Structured Concurrency and the Cancellation Problem
The other piece of the sender design that goes beyond Rust’s model is structured concurrency. When you combine senders with when_all, the result does not complete until all child senders complete, and if any child produces an error or cancellation, the others receive a cancellation signal through the set_done channel. The lifetime of every child operation is bounded by the lifetime of its parent.
auto pipeline = when_all(
sensor_reader(sensor_a),
sensor_reader(sensor_b),
sensor_reader(sensor_c)
) | then([](auto a, auto b, auto c){ return merge(a, b, c); });
Compare this with spawning three std::async tasks and waiting on three futures. Those futures hold no cancellation relationship with each other. If one throws, the others continue running. The destructor of a std::future may block. There is no structural guarantee that all three complete before you proceed.

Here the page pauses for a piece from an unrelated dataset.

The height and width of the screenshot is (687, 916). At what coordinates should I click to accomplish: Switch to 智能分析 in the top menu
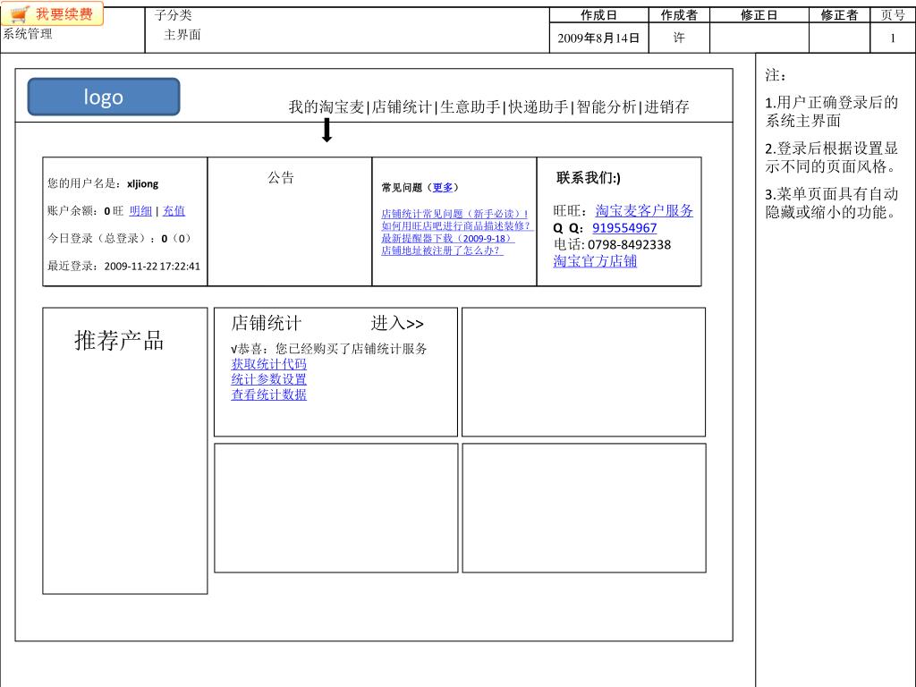pos(606,107)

The three completion channels (set_value, set_error, set_done) exist precisely to support this model. Cancellation is not an afterthought modeled as a special error; it is a first-class outcome with its own channel. A scheduler can signal cancellation through the stop_token mechanism introduced in C++20, and senders propagate that signal through a composed chain automatically.
Swift’s structured concurrency reaches for the same guarantee at the language level through task groups. The difference is that Swift builds this into the runtime and the async/await syntax, while C++ achieves it through library composition with sender types. Whether you prefer the language-integrated or library approach is partly a matter of taste, but the library approach is more composable with heterogeneous schedulers.
Performance: Concept-Based, Not Inheritance-Based
Senders use C++20 concepts rather than virtual dispatch. A sender is any type satisfying the sender concept, which means the compiler can see through every adaptor at compile time and inline the entire chain. The operation state returned by connect() is allocated on the stack by the caller. In the common case, a composed sender chain compiles to a single stack object with no heap allocation and no virtual calls.
Type-erased alternatives like any_sender exist for cases where runtime polymorphism is needed, but those are opt-in. The default path is zero-cost in the same sense that C++ ranges and algorithms are zero-cost: the abstractions disappear at compile time.
Lewis Baker’s work on coroutines and senders describes how a sender can be awaited directly inside a coroutine. When a coroutine does co_await some_sender, the sender’s completion connects to the coroutine’s resumption. Senders and coroutines compose cleanly: write sequential logic with coroutines and use senders for the parallel composition primitives that coroutines lack.
Where the Standard Stands
P2300 is targeting C++26. The proposal has gone through ten revisions as of early 2024, and the interface has stabilized significantly. The main remaining friction involves how certain adaptors handle multi-sender scenarios and the read_env facility for passing environment information through a sender chain. The stdexec repository tracks the current state of the proposal closely and is the best way to experiment with the API today.
Senders give every async operation a scheduler, a structured lifetime, and a cancellation channel, without a runtime tax. The design addresses something that coroutines, futures, and callbacks each failed to address in isolation: the question of where work runs, what happens when it stops, and how to bound the lifetime of concurrent operations without manual coordination. Whether the proposal lands cleanly in C++26 depends on the usual committee dynamics, but the underlying ideas have been tested in production at scale and the model holds up under pressure.